Accelerating Soft Robotics Development
Faster Training
A digital twin allows thousands of simulations to run in parallel, enabling much faster testing and training compared to repeated real-world experiments.
Reduced Cost
Most experiments can be done in simulation, reducing wear and tear on the physical robot while lowering maintenance costs and downtime
Enabling Learning-Based Control
The virtual environment provides a safe space to train advanced control methods, such as reinforcement learning, before applying them to the real robot.
Why Soft Robotics?
Safe
Soft robots are made from flexible materials that deform on contact. This reduces the risk of injury or damage, making them safer to operate around people compared to rigid industrial robots.
Adaptive
Their flexible structure allows soft robots to bend, stretch, and conform to objects. This makes them well suited for unstructured or delicate environments such as medical procedures, agriculture, and search-and-rescue tasks.
Delicate Handling
Soft robotic grippers can grasp fragile or irregularly shaped objects without damaging them. This makes them useful for tasks like handling food, biological samples, or sensitive materials.
However…
Challenges of Soft Robotics
Infinite Movement Possibilities
Soft robots can bend and deform in many different ways. This creates a large number of possible movement patterns, making their behaviour difficult to predict and analyse.
Low Positional Precision
Because the robot’s structure continuously deforms during motion, achieving accurate and repeatable positioning is challenging. This makes tasks that require high precision harder to perform.
Complex Control Systems
Controlling soft robots requires more advanced sensing and control methods since their shape changes constantly during operation. Traditional rigid-robot control approaches often do not work well.
Therefore...
Our project focuses on developing a training methodology for a digital twin that closely mirrors the movements of a physical soft robotic arm. Once the digital twin accurately replicates the arm’s behaviour, it can be used to train the physical arm on more complex tasks — such as manipulating objects of varying shapes and sizes. This opens the door to new applications in robotics, addressing one of the core challenges that soft robotics faces today.
Cad Model
Training Methodology
Step 1: Set Up Physical Tracking
Optitrack markers used to track position of each segment of the tentacle arm
Step 2: Simulate the model's physics in mujoco
A digital version of the soft robotic arm is built in MuJoCo to replicate the structure and movement of the physical system.
Step 3: Data Collection
Data is collected from the mujoco simulation and physical simulation with the same motor input sequence
Step 4: Parameter Tuning (System Identification)

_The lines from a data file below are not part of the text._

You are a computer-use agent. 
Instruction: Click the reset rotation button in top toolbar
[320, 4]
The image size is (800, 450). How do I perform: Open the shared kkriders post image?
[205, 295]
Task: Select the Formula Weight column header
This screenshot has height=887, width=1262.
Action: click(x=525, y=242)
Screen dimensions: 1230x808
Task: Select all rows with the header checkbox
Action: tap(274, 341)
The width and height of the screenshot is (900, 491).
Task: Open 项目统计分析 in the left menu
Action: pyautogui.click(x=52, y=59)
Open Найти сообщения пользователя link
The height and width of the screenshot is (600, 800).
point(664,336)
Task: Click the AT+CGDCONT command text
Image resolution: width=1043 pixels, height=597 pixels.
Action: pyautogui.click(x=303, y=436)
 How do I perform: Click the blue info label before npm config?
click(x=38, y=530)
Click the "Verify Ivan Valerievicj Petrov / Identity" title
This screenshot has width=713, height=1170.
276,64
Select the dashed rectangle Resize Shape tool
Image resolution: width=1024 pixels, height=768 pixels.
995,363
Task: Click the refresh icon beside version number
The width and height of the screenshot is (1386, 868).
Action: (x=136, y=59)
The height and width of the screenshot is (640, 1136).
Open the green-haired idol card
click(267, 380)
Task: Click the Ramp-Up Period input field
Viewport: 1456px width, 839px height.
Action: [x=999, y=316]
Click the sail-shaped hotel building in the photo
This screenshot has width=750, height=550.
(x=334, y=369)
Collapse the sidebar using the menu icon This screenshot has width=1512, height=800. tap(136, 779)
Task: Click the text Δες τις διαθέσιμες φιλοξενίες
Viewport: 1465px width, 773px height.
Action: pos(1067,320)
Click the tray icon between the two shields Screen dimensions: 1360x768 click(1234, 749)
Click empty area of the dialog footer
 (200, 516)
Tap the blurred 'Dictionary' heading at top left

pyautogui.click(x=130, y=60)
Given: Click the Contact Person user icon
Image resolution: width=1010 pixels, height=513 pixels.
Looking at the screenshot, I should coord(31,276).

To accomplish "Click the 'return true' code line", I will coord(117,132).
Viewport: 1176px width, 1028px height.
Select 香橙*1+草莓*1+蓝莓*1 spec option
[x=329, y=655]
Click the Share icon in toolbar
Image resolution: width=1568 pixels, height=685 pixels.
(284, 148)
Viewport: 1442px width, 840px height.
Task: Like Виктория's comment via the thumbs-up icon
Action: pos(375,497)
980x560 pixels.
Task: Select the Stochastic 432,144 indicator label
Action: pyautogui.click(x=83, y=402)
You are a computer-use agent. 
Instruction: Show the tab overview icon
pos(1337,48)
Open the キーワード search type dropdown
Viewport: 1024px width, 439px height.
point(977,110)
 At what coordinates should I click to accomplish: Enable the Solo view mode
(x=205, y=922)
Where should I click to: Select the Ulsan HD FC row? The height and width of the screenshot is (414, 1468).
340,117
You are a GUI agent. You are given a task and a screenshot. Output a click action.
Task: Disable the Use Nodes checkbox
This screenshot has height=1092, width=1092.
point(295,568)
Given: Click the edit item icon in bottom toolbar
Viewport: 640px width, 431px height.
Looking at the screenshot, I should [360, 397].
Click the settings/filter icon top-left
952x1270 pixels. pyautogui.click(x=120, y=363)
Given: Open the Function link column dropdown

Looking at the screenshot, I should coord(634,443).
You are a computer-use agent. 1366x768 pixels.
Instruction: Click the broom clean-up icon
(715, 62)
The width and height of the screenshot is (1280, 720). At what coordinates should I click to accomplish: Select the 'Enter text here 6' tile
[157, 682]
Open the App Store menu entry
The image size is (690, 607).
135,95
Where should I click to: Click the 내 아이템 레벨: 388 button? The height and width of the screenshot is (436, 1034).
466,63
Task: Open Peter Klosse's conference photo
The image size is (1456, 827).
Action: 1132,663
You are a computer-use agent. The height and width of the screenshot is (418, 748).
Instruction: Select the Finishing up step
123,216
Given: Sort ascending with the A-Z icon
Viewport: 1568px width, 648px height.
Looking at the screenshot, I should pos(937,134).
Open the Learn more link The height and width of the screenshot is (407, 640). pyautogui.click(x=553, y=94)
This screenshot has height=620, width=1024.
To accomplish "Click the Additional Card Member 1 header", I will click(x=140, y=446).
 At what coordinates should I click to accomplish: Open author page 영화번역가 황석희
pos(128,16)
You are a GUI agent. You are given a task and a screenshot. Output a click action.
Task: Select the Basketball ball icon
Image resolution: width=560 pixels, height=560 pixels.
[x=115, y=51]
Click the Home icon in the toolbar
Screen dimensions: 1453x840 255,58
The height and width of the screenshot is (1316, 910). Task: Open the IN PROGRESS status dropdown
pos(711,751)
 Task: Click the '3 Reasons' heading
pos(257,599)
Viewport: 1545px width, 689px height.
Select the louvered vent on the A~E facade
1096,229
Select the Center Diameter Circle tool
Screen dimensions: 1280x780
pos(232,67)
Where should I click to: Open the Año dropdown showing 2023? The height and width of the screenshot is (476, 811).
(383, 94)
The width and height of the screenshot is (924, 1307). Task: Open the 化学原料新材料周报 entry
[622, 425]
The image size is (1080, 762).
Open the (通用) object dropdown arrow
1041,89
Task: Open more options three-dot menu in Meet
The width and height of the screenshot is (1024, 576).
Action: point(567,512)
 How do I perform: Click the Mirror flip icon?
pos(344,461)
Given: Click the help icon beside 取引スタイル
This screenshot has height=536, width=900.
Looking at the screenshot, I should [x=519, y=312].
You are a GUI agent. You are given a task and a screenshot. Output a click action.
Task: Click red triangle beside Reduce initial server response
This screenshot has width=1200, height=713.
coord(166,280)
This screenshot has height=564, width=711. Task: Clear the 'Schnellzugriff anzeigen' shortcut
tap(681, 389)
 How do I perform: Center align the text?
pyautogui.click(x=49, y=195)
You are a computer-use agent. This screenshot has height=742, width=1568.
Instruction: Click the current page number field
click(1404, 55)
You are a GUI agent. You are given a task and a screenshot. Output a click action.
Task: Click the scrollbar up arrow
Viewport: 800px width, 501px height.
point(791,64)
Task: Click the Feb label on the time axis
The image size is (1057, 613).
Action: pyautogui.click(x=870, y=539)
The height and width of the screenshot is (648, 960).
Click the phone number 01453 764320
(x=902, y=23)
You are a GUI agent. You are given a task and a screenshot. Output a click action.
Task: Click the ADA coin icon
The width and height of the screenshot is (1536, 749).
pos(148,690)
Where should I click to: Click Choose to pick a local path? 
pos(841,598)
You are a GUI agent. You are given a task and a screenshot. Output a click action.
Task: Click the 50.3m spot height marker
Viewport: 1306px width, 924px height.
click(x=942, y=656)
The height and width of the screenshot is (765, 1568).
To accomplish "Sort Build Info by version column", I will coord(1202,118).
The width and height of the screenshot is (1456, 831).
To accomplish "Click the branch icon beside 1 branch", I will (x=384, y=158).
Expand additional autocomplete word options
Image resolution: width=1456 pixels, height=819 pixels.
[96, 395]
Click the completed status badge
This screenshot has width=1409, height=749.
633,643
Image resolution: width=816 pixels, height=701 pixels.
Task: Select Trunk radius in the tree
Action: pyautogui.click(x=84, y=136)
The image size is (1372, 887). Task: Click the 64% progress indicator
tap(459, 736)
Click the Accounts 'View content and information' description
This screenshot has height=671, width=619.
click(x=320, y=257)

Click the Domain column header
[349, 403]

The simulation parameters such as stiffness, damping and friction are adjusted after each run using CMA-ES (Covariance Matrix Adaptation Evolution Strategy) algorithm, so that the virtual model’s movement resembles the movement of the physical arm
Reinforcement learning
With a sufficiently accurate digital twin established after system identification, we moved to reinforcement learning (RL) to develop autonomous control policies. As a proof of concept focusing on Phase 1, we used the Soft Actor-Critic (SAC) algorithm, selected for its superior sample efficiency and stability, to train the arm on a tip-to-target point reaching task. The training successfully achieved a stable 80–90% success rate for this task.
Future Work
First, purpose-driven training sequences featuring asymmetric activations and force ramps will be generated to better model simultaneous bidirectional motions and account for residual motor resistance.
Second, the system will be extended from a 2D planar workspace to a 3D spatial environment by adopting a three-cable SpiRob configuration, enabling omnidirectional bending and more complex manipulation.
Third, transferability testing will be conducted on alternative soft robot morphologies, such as pneumatic or fiber-reinforced actuators, to validate the methodology’s general-purpose applicability.